Supplied records:
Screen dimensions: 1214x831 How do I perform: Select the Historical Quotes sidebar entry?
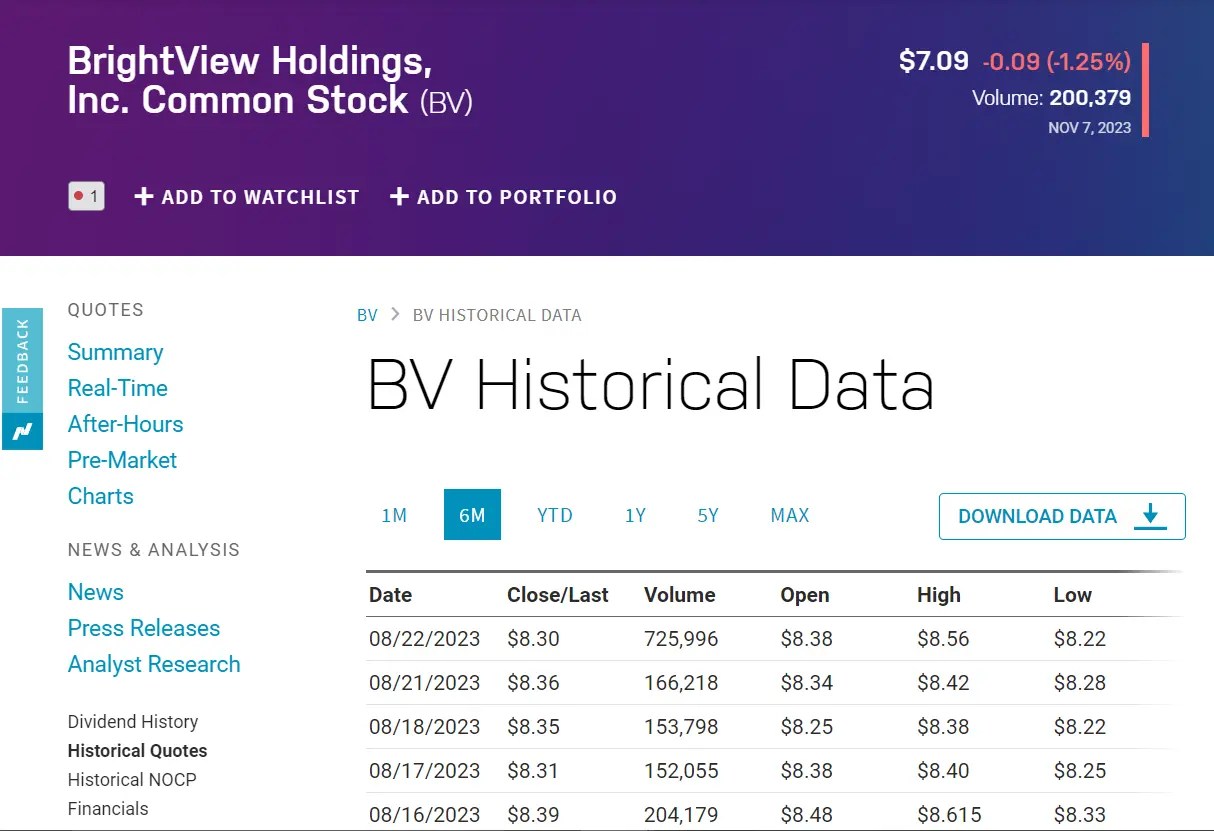pyautogui.click(x=137, y=750)
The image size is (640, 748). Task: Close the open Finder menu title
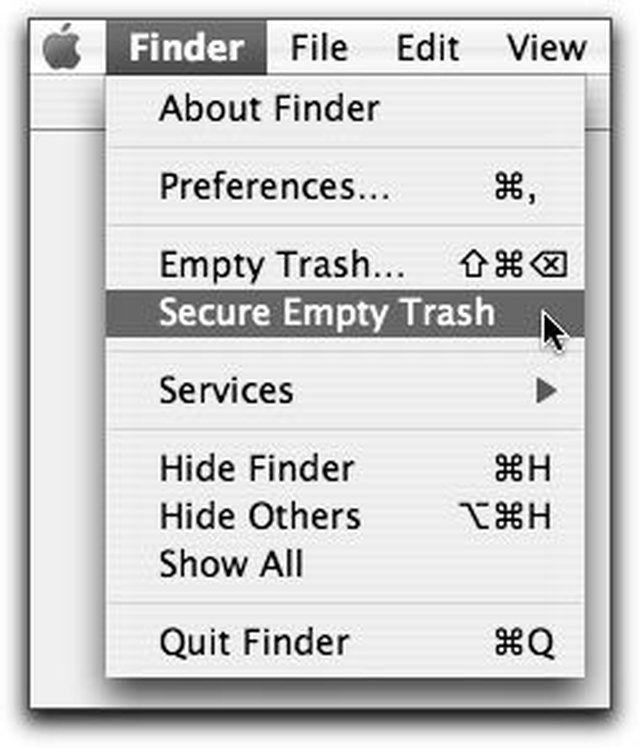pos(186,47)
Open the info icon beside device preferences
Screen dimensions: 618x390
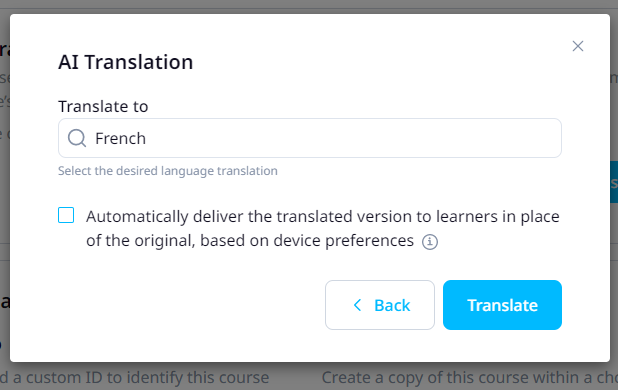pyautogui.click(x=430, y=242)
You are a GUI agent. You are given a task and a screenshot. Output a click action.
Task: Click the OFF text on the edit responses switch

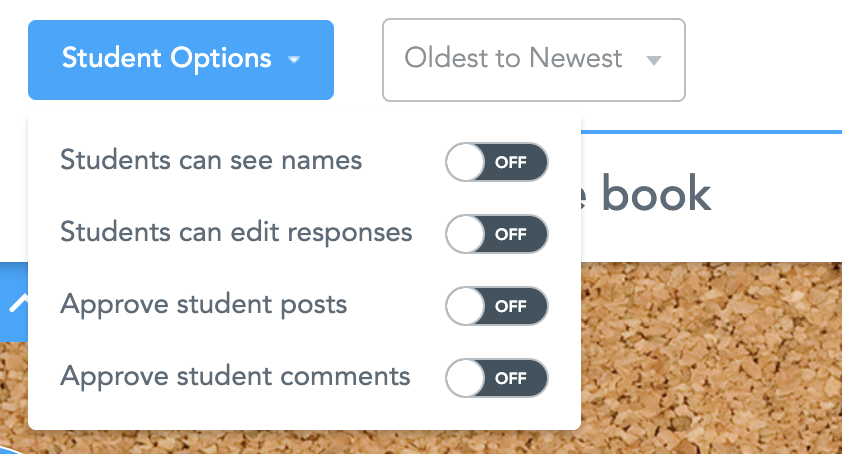click(x=511, y=234)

What to produce: Could the entries above be written out word for word, pictures excluded?

Response:
Screen dimensions: 1214x831 How do I perform: Select the Historical Quotes sidebar entry?
pyautogui.click(x=137, y=750)
The image size is (640, 748). Task: Close the open Finder menu title
pos(186,47)
Open the info icon beside device preferences
Screen dimensions: 618x390
pyautogui.click(x=430, y=242)
You are a GUI agent. You are given a task and a screenshot. Output a click action.
Task: Click the OFF text on the edit responses switch

click(x=511, y=234)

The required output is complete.